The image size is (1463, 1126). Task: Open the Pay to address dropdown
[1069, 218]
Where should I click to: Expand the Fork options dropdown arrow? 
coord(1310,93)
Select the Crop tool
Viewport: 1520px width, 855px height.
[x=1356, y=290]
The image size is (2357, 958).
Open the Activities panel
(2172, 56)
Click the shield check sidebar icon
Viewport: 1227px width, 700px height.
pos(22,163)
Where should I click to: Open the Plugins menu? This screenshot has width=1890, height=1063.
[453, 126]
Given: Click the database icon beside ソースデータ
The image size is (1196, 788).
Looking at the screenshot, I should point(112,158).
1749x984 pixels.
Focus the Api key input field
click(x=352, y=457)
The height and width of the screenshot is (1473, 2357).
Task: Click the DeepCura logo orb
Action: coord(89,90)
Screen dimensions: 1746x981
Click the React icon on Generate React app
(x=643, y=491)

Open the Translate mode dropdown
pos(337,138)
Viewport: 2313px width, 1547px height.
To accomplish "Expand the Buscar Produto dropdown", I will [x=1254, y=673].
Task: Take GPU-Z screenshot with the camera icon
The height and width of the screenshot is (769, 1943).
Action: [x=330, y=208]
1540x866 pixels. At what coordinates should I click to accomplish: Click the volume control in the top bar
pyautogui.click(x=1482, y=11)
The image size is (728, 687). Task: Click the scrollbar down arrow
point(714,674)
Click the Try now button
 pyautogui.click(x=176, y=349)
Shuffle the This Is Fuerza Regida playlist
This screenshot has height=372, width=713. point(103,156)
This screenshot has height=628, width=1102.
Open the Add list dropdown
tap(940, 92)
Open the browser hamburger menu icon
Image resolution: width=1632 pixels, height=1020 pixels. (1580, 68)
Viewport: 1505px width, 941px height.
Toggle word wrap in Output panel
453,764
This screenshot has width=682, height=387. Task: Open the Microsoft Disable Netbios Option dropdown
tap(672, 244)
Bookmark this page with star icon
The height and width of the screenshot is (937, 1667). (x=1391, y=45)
• • • • •
▸ **WHAT THIS TASK INVOLVES**
Return, unchanged, each line from the line containing "Open the browser hamburger menu icon" through the last line of the material.

▸ **SOLUTION TO THE PROBLEM**
Open the browser hamburger menu icon
Image resolution: width=1632 pixels, height=1020 pixels. (1580, 68)
Viewport: 1505px width, 941px height.
Toggle word wrap in Output panel
453,764
This screenshot has width=682, height=387. Task: Open the Microsoft Disable Netbios Option dropdown
tap(672, 244)
Bookmark this page with star icon
The height and width of the screenshot is (937, 1667). (x=1391, y=45)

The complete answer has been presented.